Muslimah Pakistan Ini Raih Nilai Ujian Matematika Terbaik di Dunia

Rep: C01/ Red: M Akbar
Dr Nusrat Irshad speaks with her daugher Ayesha Memon who will be awarded soon for the full marks in mathematics talks to her mother Dr Nusrat Irshad at her residence in Fujairah
Foto: The National
Dr Nusrat Irshad speaks with her daugher Ayesha Memon who will be awarded soon for the full marks in mathematics talks to her mother Dr Nusrat Irshad at her residence in Fujairah

REPUBLIKA.CO.ID, FUJAIRAH - Seorang pelajar Muslimah asal Pakistan yang baru berusia 17 tahun berhasil meraih nilai tertinggi di dunia dalam ujian matematika. Ujian matematika ini merupakan ujian matematika Cambridge IGCSE yang diikuti oleh berbagai sekolah dari berbagai negara.
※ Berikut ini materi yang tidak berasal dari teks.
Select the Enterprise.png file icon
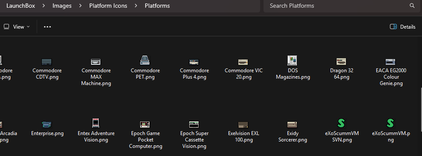click(x=47, y=124)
Lebih dari 10.000 sekolah dari 160 negara di dunia mengikuti ujian matematika ini. Meski banyak pesaing, Ayesha Memom berhasil mengungguli para pelajar lain dari sekolah-sekolah tersebut. Sebagai penghargaan atas prestasi yang dicapainya, Ayesha akan dianugerahi penghargaan Sheikh Maktoum bin Mohammed bin Rashid Al Maktoum Cambridge Outstanding Learner Award.
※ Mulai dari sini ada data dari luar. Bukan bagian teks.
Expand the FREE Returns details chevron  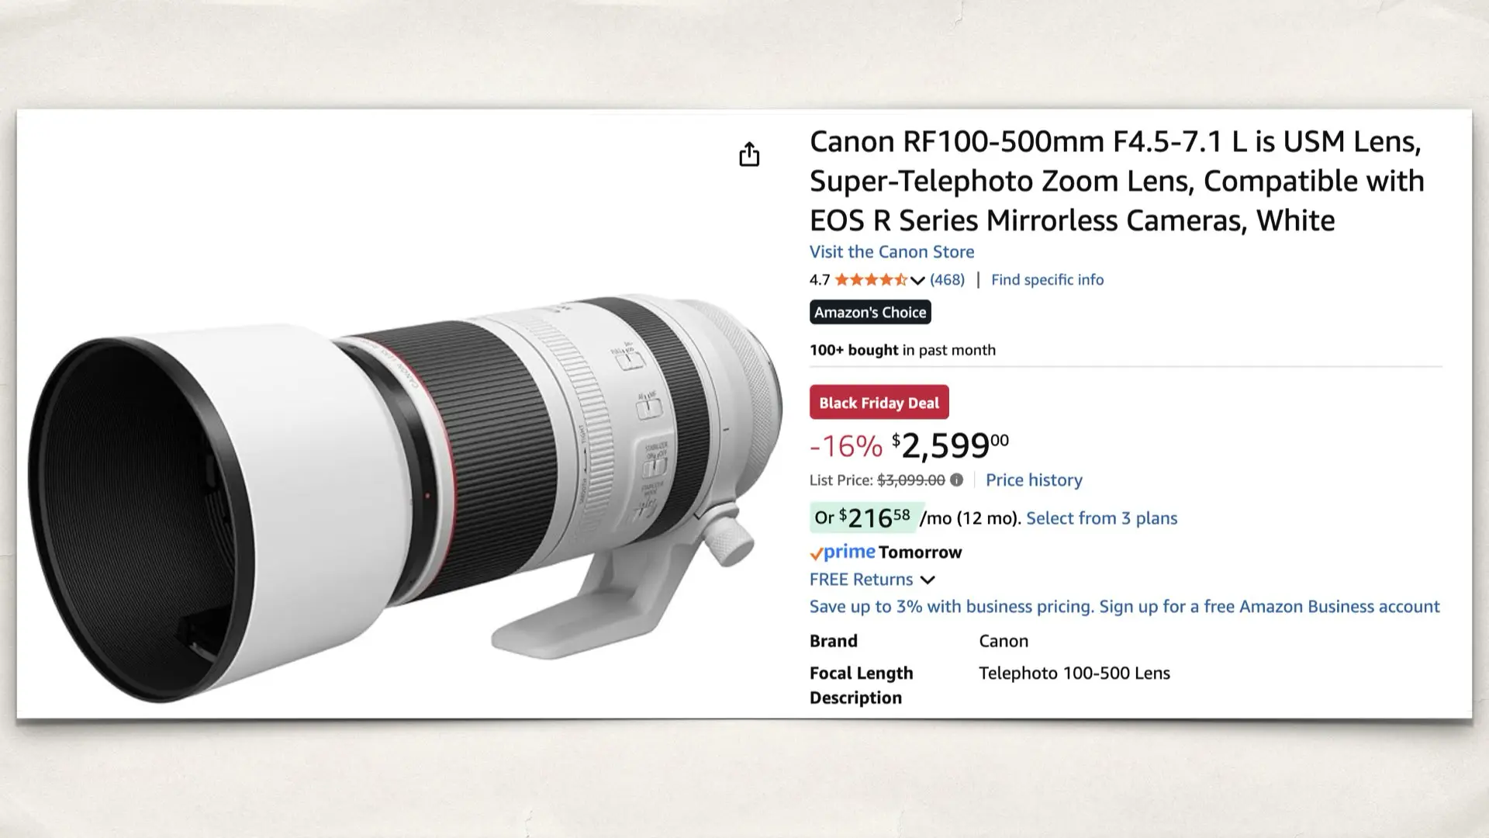(x=928, y=580)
"Guru-guru saya telah mengira bahwa saya akan mendapatkan penghargaan bergengsi ini pada tahun ini, akan tetapi sejujurnya saya masih belum mempercayainya. Ini merupakan kabar baik bagi saya dan juga keluarga saya," terang Ayesha seperti dikuti dari The National.

Ayesha pindah ke Uni Emirat Arab (UEA) tiga tahun lalu karena pekerjaan ayahnya yang seorang dokter di rumah sakit Ras Al Khaimah. Ayesha menyatakan kualitas pendidikan di UEA memiliki standar yang sangat tinggi. Ia menyatakan, di UEA, para pelajar tidak hanya terikat pada pelajaran saja. Sekolah-sekolah di UEA juga menyediakan berbagai macam aktivitas untuk membentuk kepribadian dari para pelajar.
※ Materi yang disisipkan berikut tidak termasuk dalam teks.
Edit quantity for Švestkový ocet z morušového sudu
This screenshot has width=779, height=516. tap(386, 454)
Meski begitu, pendidikan di UEA sangatlah mahal. Hal itu cukup memberatkan Ayesha untuk melanjutkan studi di UEA sehingga kemungkinan ia akan melanjutkan studi di luar UEA. Meskipun ia ingin tetap melanjutkan pendidikan di UEA, tapi ia mengerti keinginannya akan cukup membebani orang tuanya yang harus membiayai pendidikan saudaranya juga.

Sebelumnya, ketika ia tinggal di Arab Saudi, ia mengenyam pendidikan dengan metode homeschooling selama tujuh tahun. Ayesha menyatakan bahwa ia tidak dapat menikmati masa-masa itu. Ia menilai sistem homeschooling menghilangkan kepercayaan diri serta kemampuan komunikasi anak.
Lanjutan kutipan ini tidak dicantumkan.